Brano riportato:
□ □ □ □ □ □ □
Non possiamo farne scienza
Non me ne vogliano gli esimi virologi ed epidemiologi per il paragone, ma anche Einstein, intervistato tutti i giorni, avrebbe fatto la figura del cretino. Lo diceva Michel Platini, che detestava le interviste. Persino un convento di monaci cistercensi, illuminato dai fari della tv, si trasformerebbe in un pollaio. Figuriamoci un consesso di scienziati dall’ego non esattamente rattrappito. Il sistema mediatico si alimenta di esperti e famosi, e funziona se le loro dichiarazioni riescono a suscitare la replica di qualche altro esperto o famoso. Si tratta di un lavoro usurante che reclama un ricambio continuo di facce: politici, sportivi, giornalisti, soubrette di ambo i sessi si avvicendano a ritmo frenetico. Servivano rinforzi. Così prima sono arrivati gli chef. E ora i medici che da tre mesi vengono intervistati a ogni ora di ogni giorno (anche da me, sciagurato) per sapere come se la passa il virus. E il dottor X afferma che non esiste più, e la professoressa Y che è un po’ stanco ma sempre sulla breccia, e il luminare Z che i sintomi sono più lievi, come accade all’inizio e alla fine di ogni pandemia, ma poi non sa dirci se siamo alla fine o all’inizio (della seconda ondata).
□ □ □ □ □ □ □
Voci fornite:

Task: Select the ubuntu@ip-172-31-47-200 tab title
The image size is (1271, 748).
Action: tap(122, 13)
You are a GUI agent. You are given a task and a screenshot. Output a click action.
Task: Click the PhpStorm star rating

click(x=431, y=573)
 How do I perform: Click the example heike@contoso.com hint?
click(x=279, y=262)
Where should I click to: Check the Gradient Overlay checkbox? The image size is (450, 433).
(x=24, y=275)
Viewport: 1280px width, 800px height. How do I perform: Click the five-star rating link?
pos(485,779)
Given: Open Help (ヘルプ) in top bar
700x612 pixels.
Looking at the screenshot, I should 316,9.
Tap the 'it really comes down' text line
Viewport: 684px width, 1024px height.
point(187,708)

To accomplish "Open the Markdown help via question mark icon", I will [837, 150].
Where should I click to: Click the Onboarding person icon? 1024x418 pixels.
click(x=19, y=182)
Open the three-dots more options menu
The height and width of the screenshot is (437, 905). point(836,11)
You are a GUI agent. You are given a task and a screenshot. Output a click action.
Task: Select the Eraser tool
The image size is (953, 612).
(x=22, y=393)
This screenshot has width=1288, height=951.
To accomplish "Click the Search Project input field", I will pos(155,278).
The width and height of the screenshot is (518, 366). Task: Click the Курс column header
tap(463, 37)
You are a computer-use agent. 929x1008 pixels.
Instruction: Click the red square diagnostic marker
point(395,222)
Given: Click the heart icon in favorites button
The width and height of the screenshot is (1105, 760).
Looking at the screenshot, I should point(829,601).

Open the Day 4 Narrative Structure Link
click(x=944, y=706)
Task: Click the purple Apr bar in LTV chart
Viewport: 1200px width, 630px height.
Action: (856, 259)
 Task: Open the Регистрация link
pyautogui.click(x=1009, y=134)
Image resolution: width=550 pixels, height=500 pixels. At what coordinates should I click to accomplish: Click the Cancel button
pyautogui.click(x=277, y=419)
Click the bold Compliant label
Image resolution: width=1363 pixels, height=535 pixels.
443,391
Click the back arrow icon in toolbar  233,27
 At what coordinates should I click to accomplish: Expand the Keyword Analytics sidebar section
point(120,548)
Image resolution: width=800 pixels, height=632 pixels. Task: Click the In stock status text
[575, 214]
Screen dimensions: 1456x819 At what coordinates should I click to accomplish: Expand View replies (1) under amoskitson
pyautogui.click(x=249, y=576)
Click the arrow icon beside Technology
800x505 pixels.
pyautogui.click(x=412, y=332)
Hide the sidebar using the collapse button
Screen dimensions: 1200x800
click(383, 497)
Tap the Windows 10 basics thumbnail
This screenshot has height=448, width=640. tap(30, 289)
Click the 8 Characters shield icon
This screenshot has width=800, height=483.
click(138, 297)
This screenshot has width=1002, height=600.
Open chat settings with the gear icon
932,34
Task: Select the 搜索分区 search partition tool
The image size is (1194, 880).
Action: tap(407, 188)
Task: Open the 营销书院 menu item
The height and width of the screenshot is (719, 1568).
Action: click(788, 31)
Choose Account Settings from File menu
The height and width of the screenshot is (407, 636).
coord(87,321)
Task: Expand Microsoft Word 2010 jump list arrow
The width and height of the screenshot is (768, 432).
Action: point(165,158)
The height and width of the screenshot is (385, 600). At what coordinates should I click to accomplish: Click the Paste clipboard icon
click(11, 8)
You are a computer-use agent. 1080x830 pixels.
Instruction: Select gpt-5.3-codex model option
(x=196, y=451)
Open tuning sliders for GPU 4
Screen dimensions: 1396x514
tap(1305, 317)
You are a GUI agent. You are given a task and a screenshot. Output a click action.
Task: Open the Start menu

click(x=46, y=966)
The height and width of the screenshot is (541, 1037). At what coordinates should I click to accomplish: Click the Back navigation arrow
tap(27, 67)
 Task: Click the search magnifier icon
□ □ □ □ □ □ □
Azioni da svolgere:
1. Elenca le categorie di persone che, nel brano sugli scienziati intervistati, si avvicendano a ritmo frenetico nel sistema mediatico.
2. Per favore, prosegui il brano sugli scienziati intervistati partendo dalla sua ultima frase.

Risposte numerate:
1. Politici, sportivi, giornalisti, soubrette di ambo i sessi.

2.
Agli scienziati si chiedono certezze e loro rispondono: non ne abbiamo. Allora perché continuano a rispondere? La verità è che il meccanismo li ha inghiottiti. Altrimenti se la caverebbero con un «no comment» come faceva il vecchio Cuccia. Ma lui evidentemente aveva scoperto il vaccino.